What is to give light must endure the burning.
-- Dr. Viktor E(mil) Frankl

On the day after Memorial Day, Cindy Sheehan, the soldier’s mother who gave momentum to the anti-war movement, announced that she will no longer be its public face. In her “resignation letter” she stated “Good-bye America... You are not the country that I love and I finally realized no matter how much I sacrifice, I can’t make you be that country unless you want it.”

At the end of her close to three-year involvement,, the mother who media made the public face of the anti-war movement was tired, disappointed and heart broken. She gave all she had, including a 29-year marriage, to a movement that in her view, “Often puts personal egos above peace and human life.”

Her genuine involvement in the anti war movement was rooted in love for her fallen 24 year-old son. Her first encounter with the media was in June, 2004, when she met with President Bush and expressed her and her family’s unhappiness with the way the war had been handled. In January, 2005 she and eight others founded Gold Star Families for Peace, an organization that seeks to end the occupation of Iraq and to provide support for the families of fallen soldiers.

The peak of media attention to Cindy Sheehan’s anti-war activities was in August, 2005, when she spent 26 days camped outside Mr. Bush’s Prairie Chapel Ranch. This long vigil brought her both local and global media attention. In July, 2006, with $52,500 in insurance money she received after her son’s death, she bought five acres of land for a permanent protest site and named it “Camp Casey” after her son.

In May, 2007, the month that the US had the third highest casualty rate in the occupation of Iraq , and on Memorial Day, when America honors those who lost their lives in military service, she resigned as the public face of the anti-war movement, put Camp Casey up for sale, and told America , “It’s up to you now.”

Cindy was a mother who directed her anger and sorrow toward energizing the anti-war movement and became an agent of change by inspiring millions of people in the US and around the world. She was a sincere activist who fearlessly spoke truth to power. She bravely questioned the role of corporate media in this war and held them accountable.

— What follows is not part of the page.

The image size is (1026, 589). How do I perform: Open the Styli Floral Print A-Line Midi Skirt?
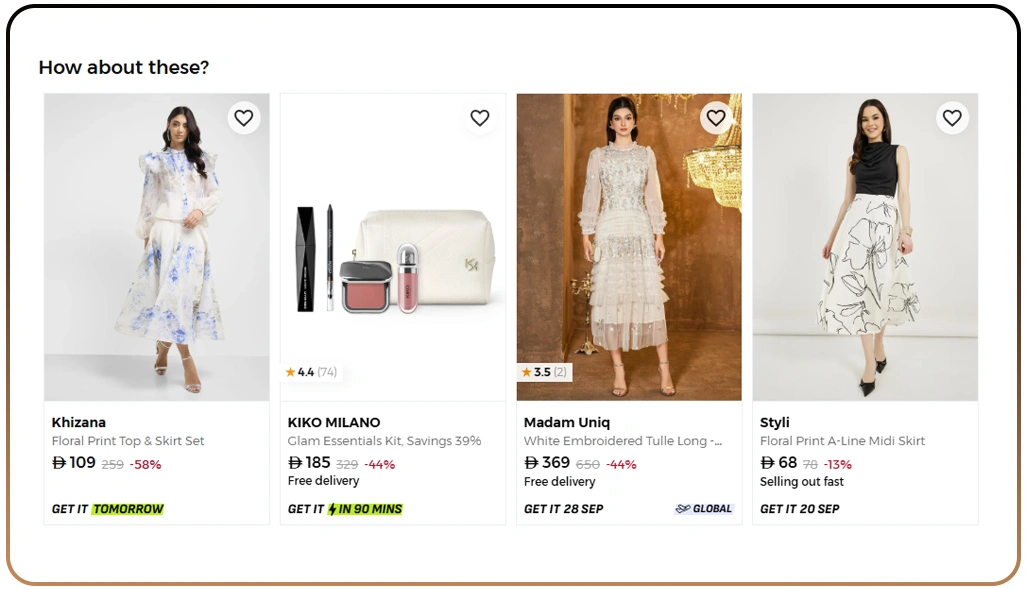coord(843,440)
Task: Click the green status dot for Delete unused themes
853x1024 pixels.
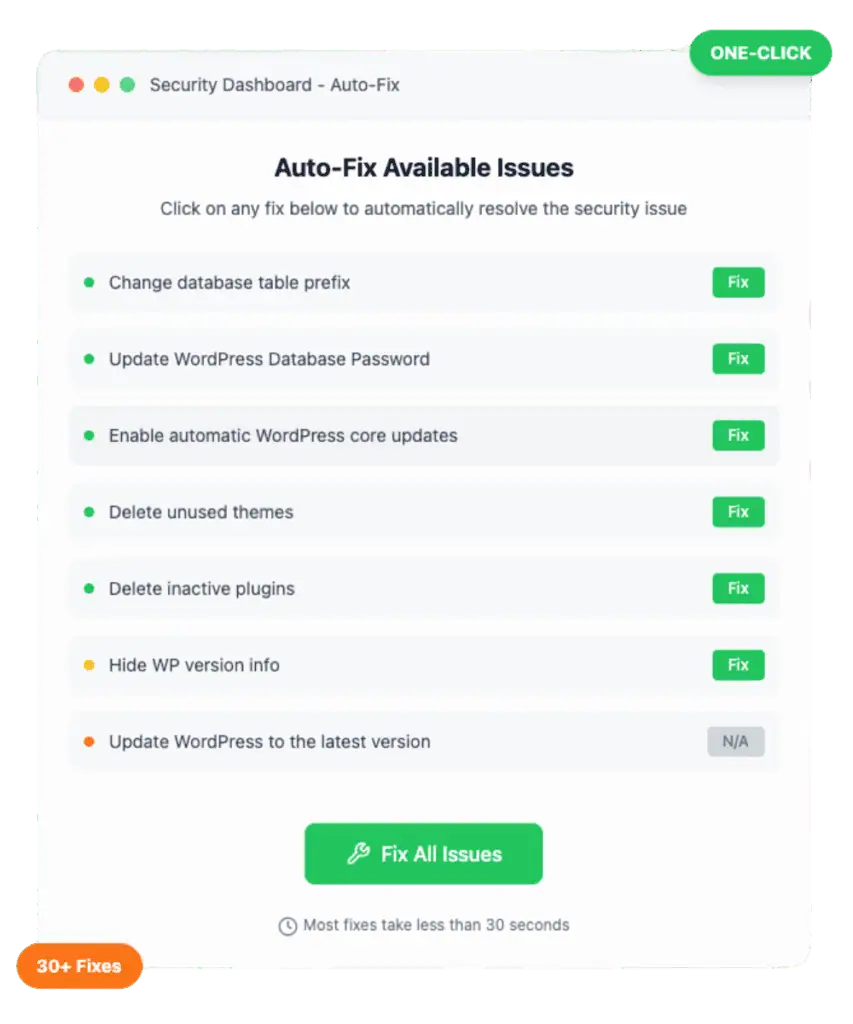Action: coord(89,512)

As the public face of the anti-war movement, Sheehan wrote on her Daily Kos blog that, “I have endured a lot of smears and hatred since Casey was killed and especially since I became the so-called ‘Face’ of the American anti-war movement. And since I renounced any remaining ties I have with the Democratic Party, I have been further trashed. Being called an “attention whore” and being told “good riddance” are some of the milder rebukes.” The political structure disappointed her and she lost faith in the ability of people in power to bring peace and justice.

In reflecting on Cindy Sheehan’s experience and her “resignation letter”, I realize that her experience in the anti- war movement is not an isolated one.  The history of social movements globally provides many cases of women devoting their energy, time and resources to social justice, but receiving neither the recognition nor the appreciation they deserve for their contributions, nor their fair share of resources and representation.

The case of Cindy Sheehan, as well as that of Stacy Bannerman, the voice for Military Families Speak Out and author of When The War Came Home: The Inside Story of Reservists and the Families They Leave Behind, reminds us that women leaders and women in the public eye face many challenges deep rooted in the patriarchal power structure that often marginalizes, demonizes and minimizes the voice of women.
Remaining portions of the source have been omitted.